____ EXCERPT TO READ
Mental health program defended
Maui County plans to outsource the services, but some say many patients will suffer
WAILUKU » Health groups and parents on Maui are protesting the elimination of a statewide program that they say has helped keep the mentally ill out of hospitals, courts, prisons and homeless shelters.
But while the state Department of Health plans to terminate the Assertive Community Treatment program starting Sept. 1, health officials said the contractual services provided by the program will be restructured to improve the quality of care.
Officials said the services will be provided by community-based case management teams, including state and private care providers.
Colleen Wallace, executive director on Maui for the Mental Health Association in Hawaii, said the elimination of the program appeared to be a budget-cutting move.
Wallace said the goal of the program is to get the most challenging mentally ill into recovery by providing outreach services through a team of professionals, including a nurse, counselor, psychiatrist, employment counselor and peer specialist.
She said other health services on Maui do not provide the same kind of specialized outreach team.
Wallace estimated there were some 30 people on Maui who would not receive the services provided by the new program.
"These people will get lost again," Wallace said yesterday during a news conference.
________
____ EXERCISE DATA
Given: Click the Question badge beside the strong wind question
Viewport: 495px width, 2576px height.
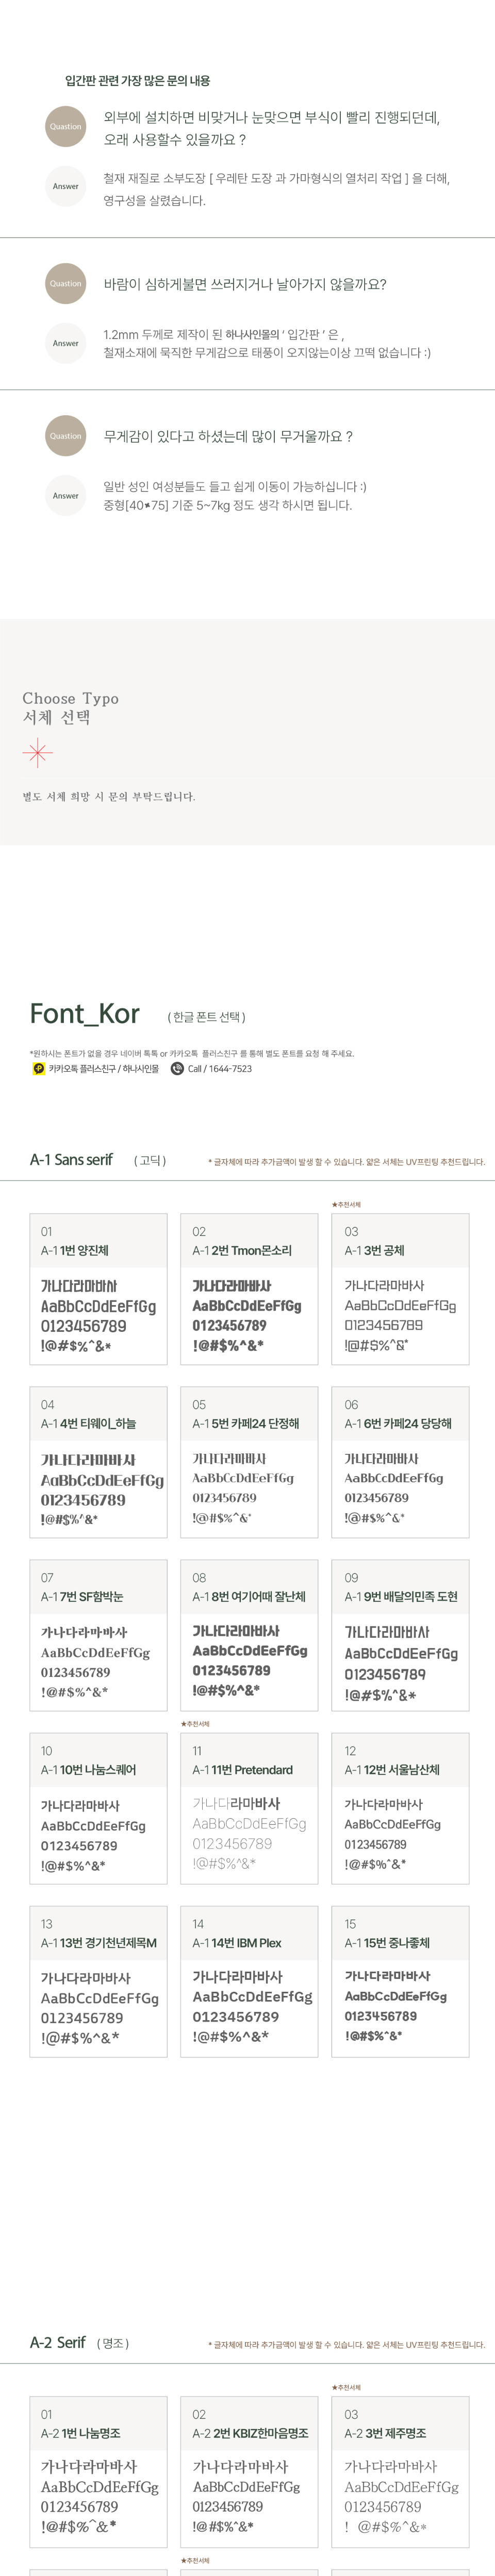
________
- WORK ORDER A:
In the article on Maui's mental health program, can you rewrite the paragraph beginning "Wallace said the goal of the program" as a short list that keeps its main facts?
- WORK ORDER B:
Reproduce word for word the part of the article on Maui's mental health program that opens with the words containing "But while the" and closes with "specialized outreach team.".
- WORK ORDER C:
Pick up the article on Maui's mental health program after its last sentence and continue it.

- WRITTEN ANSWER A:
- Per Wallace, the program's goal is to get the most challenging mentally ill into recovery.
- It does this through outreach services provided by a team of professionals.
- The team includes a nurse, a counselor, a psychiatrist, an employment counselor and a peer specialist.

- WRITTEN ANSWER B:
But while the state Department of Health plans to terminate the Assertive Community Treatment program starting Sept. 1, health officials said the contractual services provided by the program will be restructured to improve the quality of care.
Officials said the services will be provided by community-based case management teams, including state and private care providers.
Colleen Wallace, executive director on Maui for the Mental Health Association in Hawaii, said the elimination of the program appeared to be a budget-cutting move.
Wallace said the goal of the program is to get the most challenging mentally ill into recovery by providing outreach services through a team of professionals, including a nurse, counselor, psychiatrist, employment counselor and peer specialist.
She said other health services on Maui do not provide the same kind of specialized outreach team.

- WRITTEN ANSWER C:
Dale Allen-Alioto said her son, 31, who has been diagnosed with schizophrenia, is beginning to respond well because of the program. "To take it away right now is punitive," she said.
Harriet Collopy, a volunteer with the National Alliance for Mental Illness, said a Maui woman who has been diagnosed with schizophrenia has been in and out of mental institutions and awaiting services through the program.
Collopy said she feels the woman, who is in jail, will have less chance of getting out and being treated for mental illness because of the elimination of the program.
Michelle Hill, state deputy director for behavioral health, said the decision was not a budget-cutting move, but was made to raise the quality of mental health service by improving accountability.
Hill said the department's clients were not receiving all the services that were supposed to be provided under the program, and the state was paying nearly $2 million more to the same clients for additional mental health services.
"We've been paying for something we're not getting the full measure of," she said.